§ **Reading passage**
------------------------------------------------------------------------

There is nothing wrong with Bertie Hill appearing in two rows, with one language each, that is the Tabular View of Data per the Relational Model. There are no dependencies on data values or number of data values. It is completely correct and un-confused.
But here, the requirement is confused, because you really want three separate lists:
speaks one language
speaks two languages [or the number of languages currently in the language file]
speaks no language [on file] ) ...
But you want those three lists in one list.
Concatenating data values is never, ever a good idea. It is a breach of rudimentary standards, specifically 1NF. It may be common, but it is a gross error. It may be taught by the so-called "theoreticians", but it remains a gross error. Even in a result set, yes.
It creates confusion, such as I have detailed at the top.
With concatenated strings, as the number of languages changes, the width of that concatenated field will grow, and eventually exceed space, wherever it appears (eg. the width of the field on the screen).
Just two of the many reasons why it is incorrect, not expandable, sub-standard.
By the way, in your "dataset" (it isn't the result set produced by your code), the sexes appear to be nicely mixed up.

------------------------------------------------------------------------

§ **Provided data**
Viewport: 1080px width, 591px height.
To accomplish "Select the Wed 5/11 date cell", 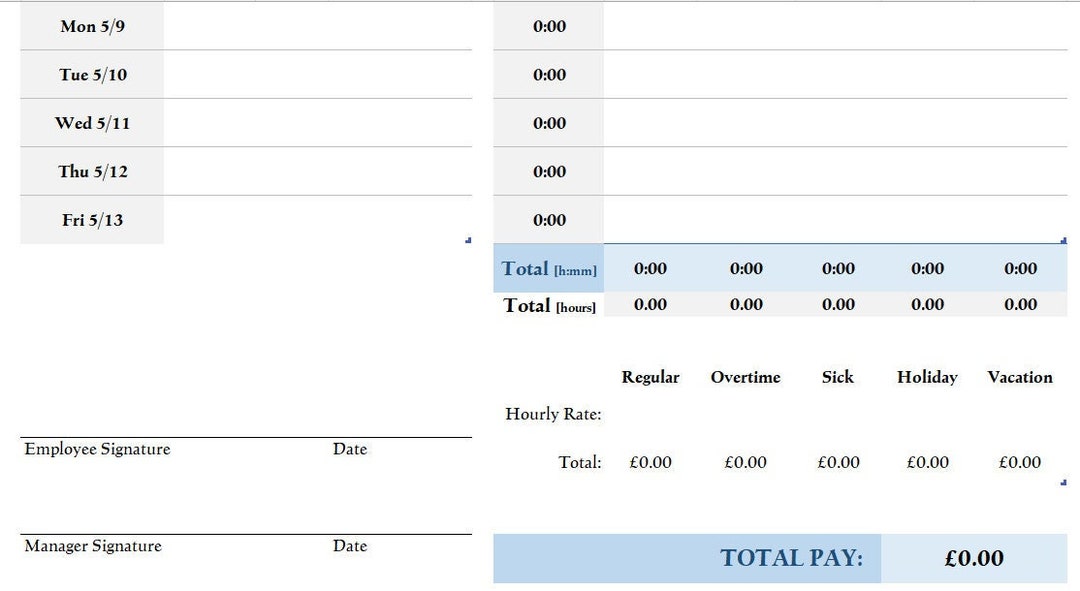I will point(91,123).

------------------------------------------------------------------------

§ **What this exercise asks**
a - Which standard does concatenating data values breach, according to the forum post?
b - Summarize the forum post in two sentences.

§ **Answers for the exercise**
a - 1NF.

b - Bertie Hill appearing in two rows with one language each is completely correct under the Relational Model, but the requirement is confused because it wants three separate lists (one language, two languages, no language) combined into one list. Concatenating data values is never a good idea: it breaches 1NF, creates confusion, and makes the concatenated field grow wider as the number of languages changes until it eventually exceeds its space.